This study investigates whether language models (LMs) possess typology-driven inductive biases—specifically, whether they more readily acquire and generalize to typologically frequent word orders (e.g., SOV, SVO) than to rare or attested-violating structures. Method: The authors construct synthetic languages grounded in Generalized Categorial Grammar (GCG), enabling modeling of non-local dependencies and mild context-sensitivity while systematically controlling word-order typology. Transformer models are trained and evaluated on length generalization under rigorously isolated experimental conditions. Contribution/Results: Typological frequency robustly predicts model generalization difficulty: common word orders yield up to a 2.3× improvement in length extrapolation success rate over rare ones. This provides the first typological evidence for structural inductive biases in LMs. Moreover, the work establishes GCG as a novel, controllable probe framework for modeling complex syntactic phenomena in neural language modeling.

Whether language models (LMs) have inductive biases that favor typologically frequent grammatical properties over rare, implausible ones has been investigated, typically using artificial languages (ALs) (White and Cotterell, 2021; Kuribayashi et al., 2024). In this paper, we extend these works from two perspectives.
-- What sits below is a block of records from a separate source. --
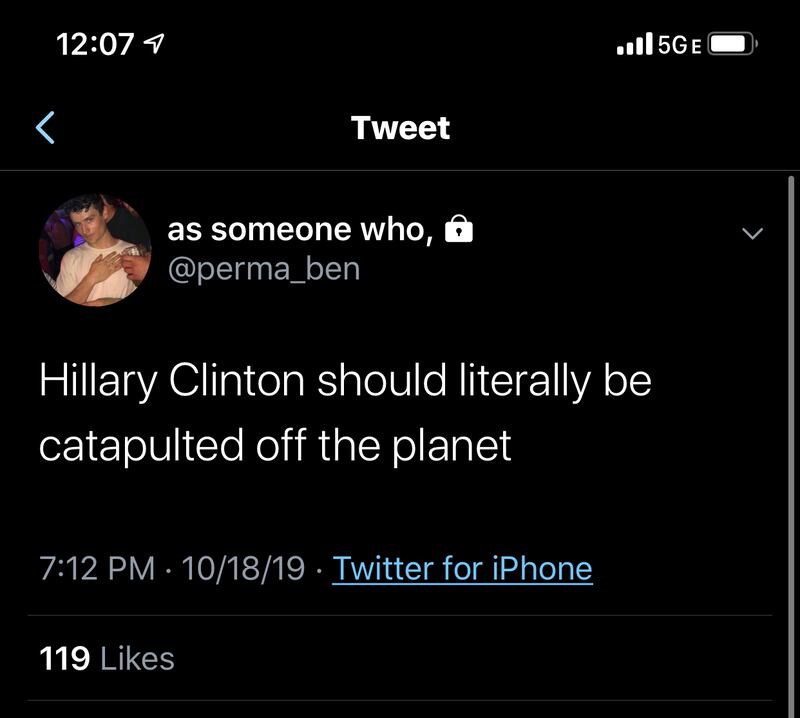Tap the "Tweet" header title
The image size is (800, 718).
[x=400, y=128]

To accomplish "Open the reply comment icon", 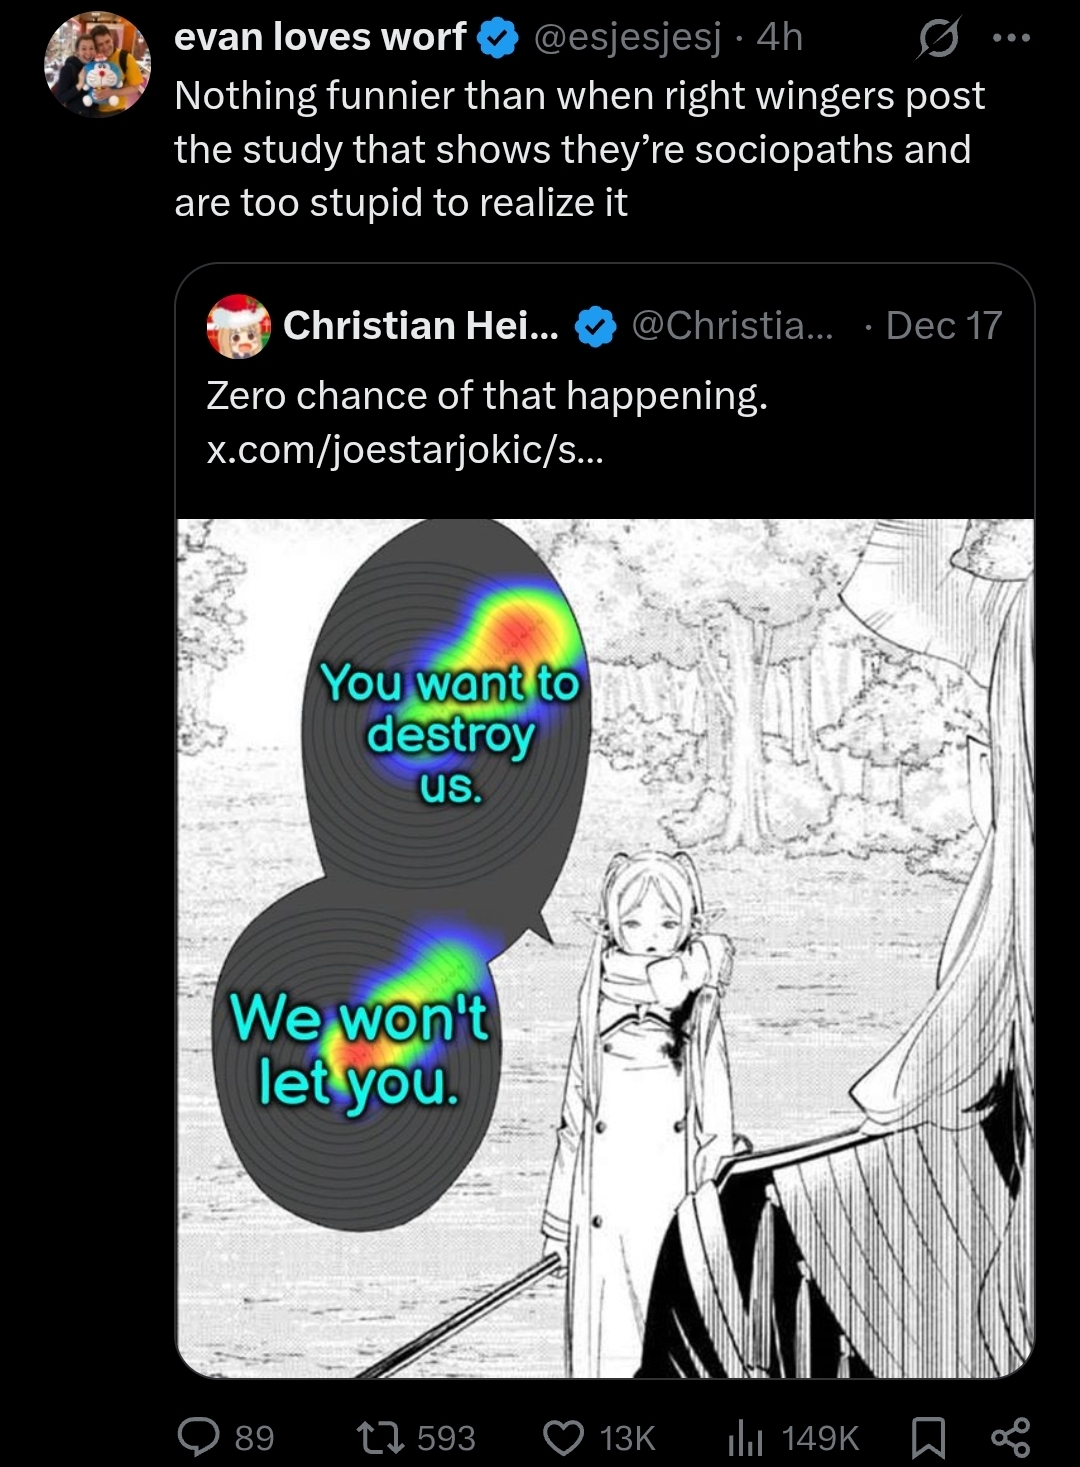I will click(198, 1437).
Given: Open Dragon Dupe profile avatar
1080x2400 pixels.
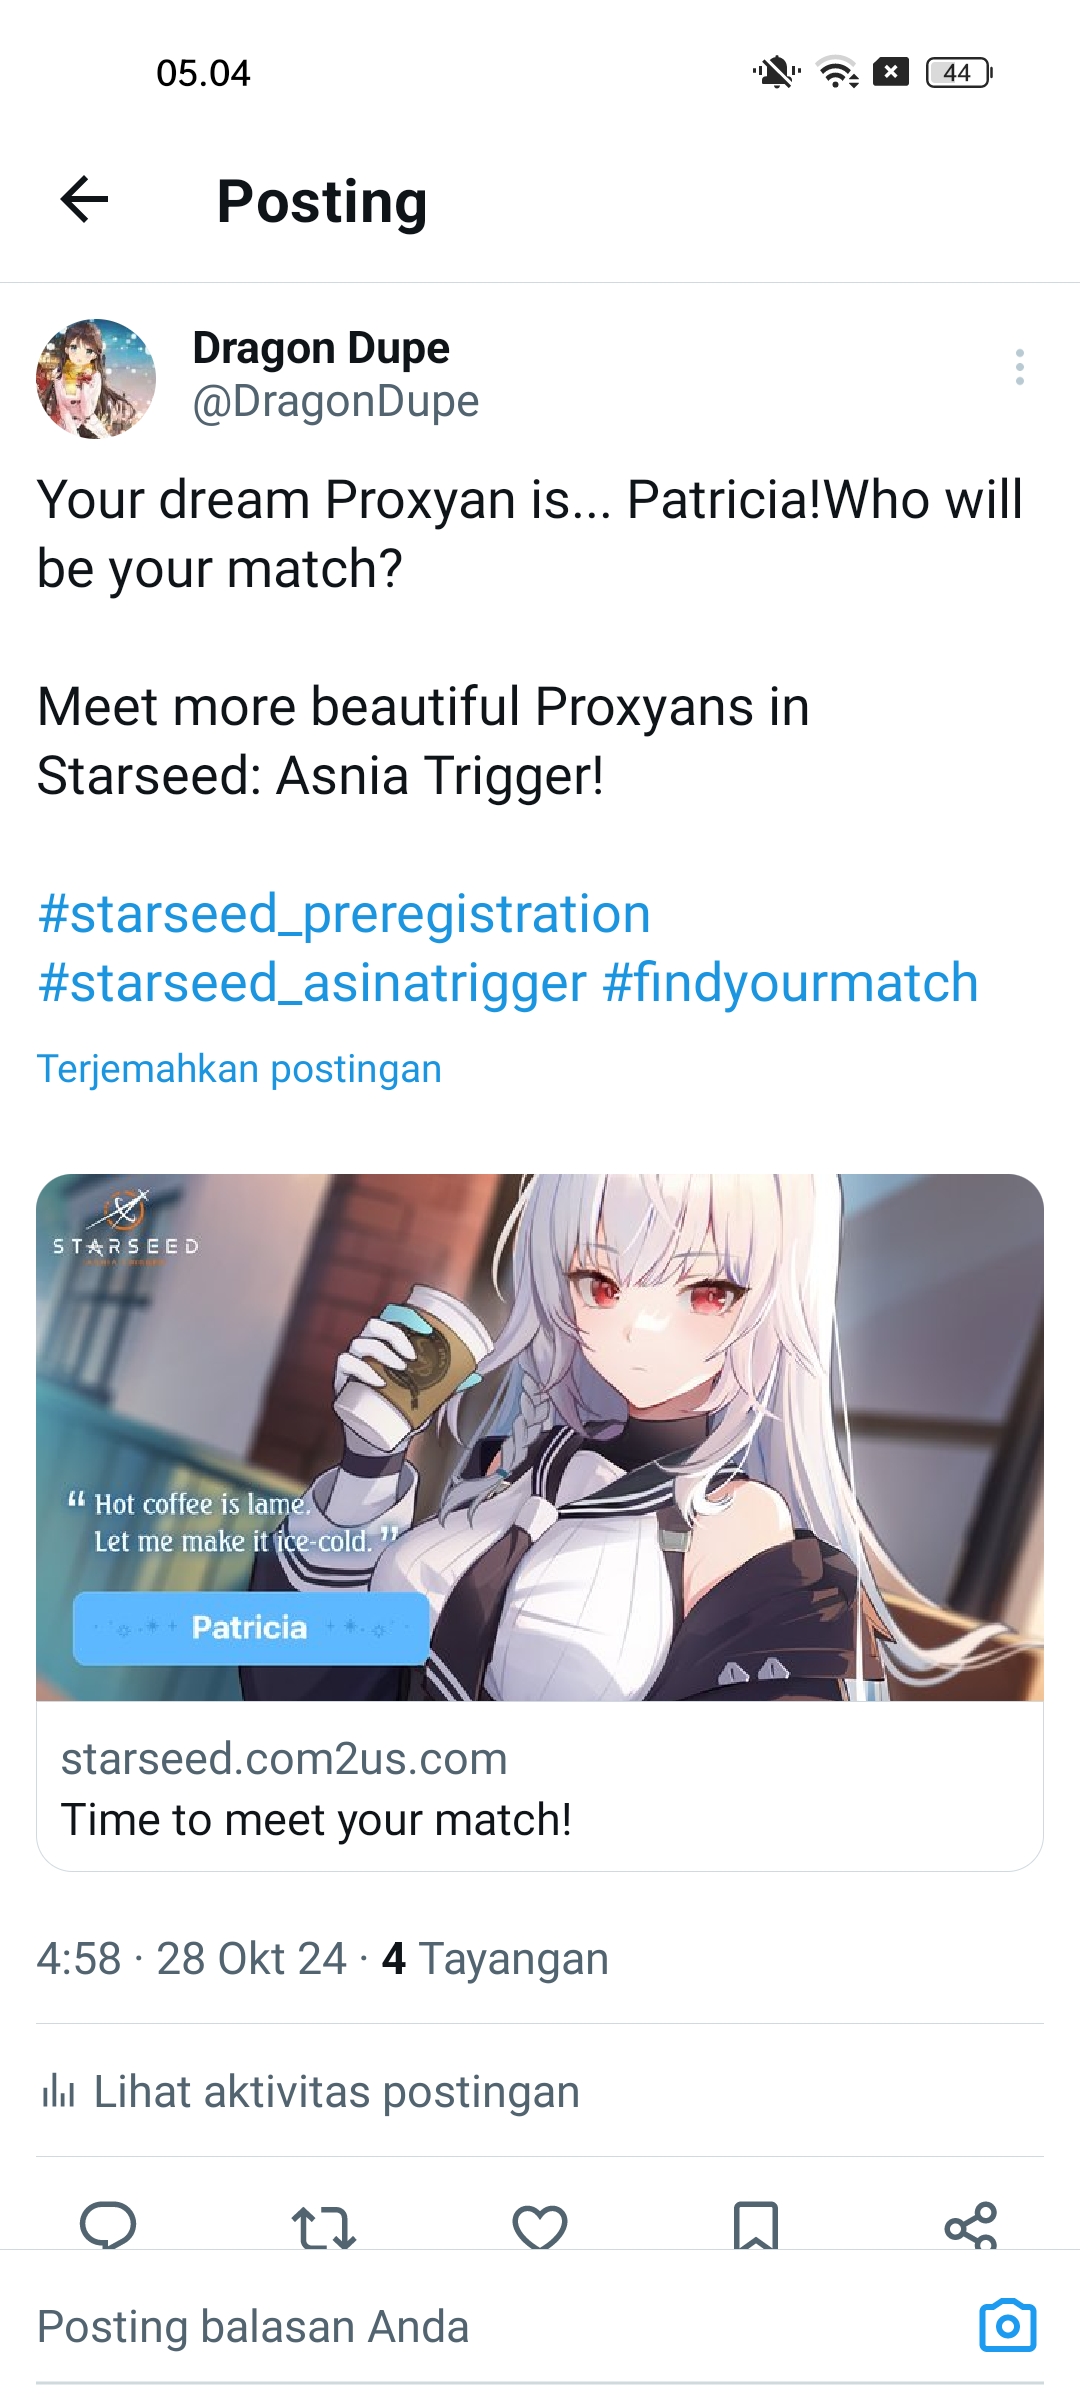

First, we extend their context-free AL formalization by adopting Generalized Categorial Grammar (GCG) (Wood, 2014), which allows ALs to cover attested but previously overlooked constructions, such as unbounded dependency and mildly context-sensitive structures. Second, our evaluation focuses more on the generalization ability of LMs to process unseen longer test sentences. Thus, our ALs better capture features of natural languages and our experimental paradigm leads to clearer conclusions -- typologically plausible word orders tend to be easier for LMs to productively generalize.